Le ministre de l’Intérieur, Bamba Cissé, a fait face aux députés ce 18 février 2026 à l’Assemblée nationale du Sénégal pour défendre le projet de loi relatif à la sécurité privée.
Au cours des débats, l’honorable députée Thérèse Faye Diouf a exprimé plusieurs inquiétudes, notamment sur la situation des agents de sécurité évoluant dans le secteur privé. Elle a mis en lumière le « grand écart » existant entre les montants versés par les clients aux entreprises de sécurité et les salaires réellement perçus par les agents sur le terrain. Selon elle, cette disparité soulève un véritable problème d’équité et de justice sociale qui mérite d’être encadré par des mécanismes plus rigoureux de contrôle et de transparence.
Réserves sur la création d’un organe de régulation
La parlementaire s’est également interrogée sur l’opportunité de créer un nouvel organe de régulation chargé de veiller à l’application des dispositions prévues par le décret. Pour Thérèse Faye Diouf, des structures étatiques existent déjà, telles que l’Agence d’assistance à la sécurité de proximité (ASP) ou la Direction générale de la Police nationale, qui pourraient assurer cette mission sans entraîner de charges supplémentaires pour l’État. Dans un contexte économique difficile, elle a estimé qu’il convient d’éviter toute dépense susceptible de peser davantage sur les finances publiques.

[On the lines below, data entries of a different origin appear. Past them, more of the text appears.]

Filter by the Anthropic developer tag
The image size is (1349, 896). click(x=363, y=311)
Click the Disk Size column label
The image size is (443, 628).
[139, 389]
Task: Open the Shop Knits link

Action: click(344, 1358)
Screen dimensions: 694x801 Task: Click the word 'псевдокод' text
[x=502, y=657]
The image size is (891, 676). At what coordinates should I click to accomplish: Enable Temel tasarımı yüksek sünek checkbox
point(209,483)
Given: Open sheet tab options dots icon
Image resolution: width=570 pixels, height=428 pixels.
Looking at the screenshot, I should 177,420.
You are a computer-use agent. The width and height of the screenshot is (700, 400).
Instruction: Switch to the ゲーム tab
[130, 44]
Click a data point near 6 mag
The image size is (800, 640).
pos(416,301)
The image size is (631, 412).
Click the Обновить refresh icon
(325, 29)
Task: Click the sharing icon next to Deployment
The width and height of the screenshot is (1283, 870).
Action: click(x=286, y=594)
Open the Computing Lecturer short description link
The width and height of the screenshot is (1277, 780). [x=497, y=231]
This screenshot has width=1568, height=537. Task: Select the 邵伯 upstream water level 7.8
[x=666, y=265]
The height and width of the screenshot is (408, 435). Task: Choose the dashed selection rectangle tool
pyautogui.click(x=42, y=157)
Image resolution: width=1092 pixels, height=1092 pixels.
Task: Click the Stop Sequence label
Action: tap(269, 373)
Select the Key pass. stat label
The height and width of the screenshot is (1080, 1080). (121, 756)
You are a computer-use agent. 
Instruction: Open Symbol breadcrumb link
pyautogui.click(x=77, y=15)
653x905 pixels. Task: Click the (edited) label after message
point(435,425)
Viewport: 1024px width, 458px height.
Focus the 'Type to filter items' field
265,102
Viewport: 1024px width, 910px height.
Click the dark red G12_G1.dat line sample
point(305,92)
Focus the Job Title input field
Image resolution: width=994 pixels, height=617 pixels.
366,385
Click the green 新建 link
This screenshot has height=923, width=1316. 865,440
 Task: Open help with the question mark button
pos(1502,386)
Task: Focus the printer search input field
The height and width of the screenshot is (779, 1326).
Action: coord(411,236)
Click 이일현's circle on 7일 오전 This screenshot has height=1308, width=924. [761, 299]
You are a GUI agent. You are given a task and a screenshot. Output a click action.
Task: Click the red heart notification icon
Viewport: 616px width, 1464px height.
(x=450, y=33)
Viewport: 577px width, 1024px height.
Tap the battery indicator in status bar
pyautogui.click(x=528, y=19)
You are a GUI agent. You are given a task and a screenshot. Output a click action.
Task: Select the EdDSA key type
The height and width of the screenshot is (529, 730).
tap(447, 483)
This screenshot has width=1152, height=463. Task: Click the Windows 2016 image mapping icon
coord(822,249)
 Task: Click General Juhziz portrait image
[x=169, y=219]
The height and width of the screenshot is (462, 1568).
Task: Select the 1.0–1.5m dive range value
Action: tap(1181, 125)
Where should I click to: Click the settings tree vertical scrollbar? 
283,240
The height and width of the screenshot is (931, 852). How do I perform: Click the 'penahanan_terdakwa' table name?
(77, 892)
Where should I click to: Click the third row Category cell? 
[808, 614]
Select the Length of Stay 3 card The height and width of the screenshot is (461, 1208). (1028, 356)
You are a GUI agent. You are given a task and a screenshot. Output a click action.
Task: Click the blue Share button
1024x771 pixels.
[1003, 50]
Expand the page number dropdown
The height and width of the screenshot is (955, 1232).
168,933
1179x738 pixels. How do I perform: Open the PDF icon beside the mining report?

Hommage à Abdoulaye Ba et appel à l’apaisement
Profitant de son intervention, l’honorable députée s’est inclinée devant la mémoire de l’étudiant Abdoulaye Ba, rappelant que « personne ne doit accepter la mort d’un étudiant » et que l’État doit reconnaître ses responsabilités lorsqu’il y a défaillance. Elle a par ailleurs dénoncé les grèves répétées organisées pour exiger la libération d’étudiants emprisonnés. Dans un appel solennel adressé au ministre de l’Intérieur, elle a demandé leur libération afin de favoriser l’apaisement et de mettre un terme au mouvement de grève qui tend à se généraliser. Par ces différentes interpellations, Thérèse Faye Diouf a placé le débat sur la sécurité privée au croisement des enjeux sociaux, sécuritaires et politiques, appelant à des décisions responsables dans l’intérêt supérieur de la nation.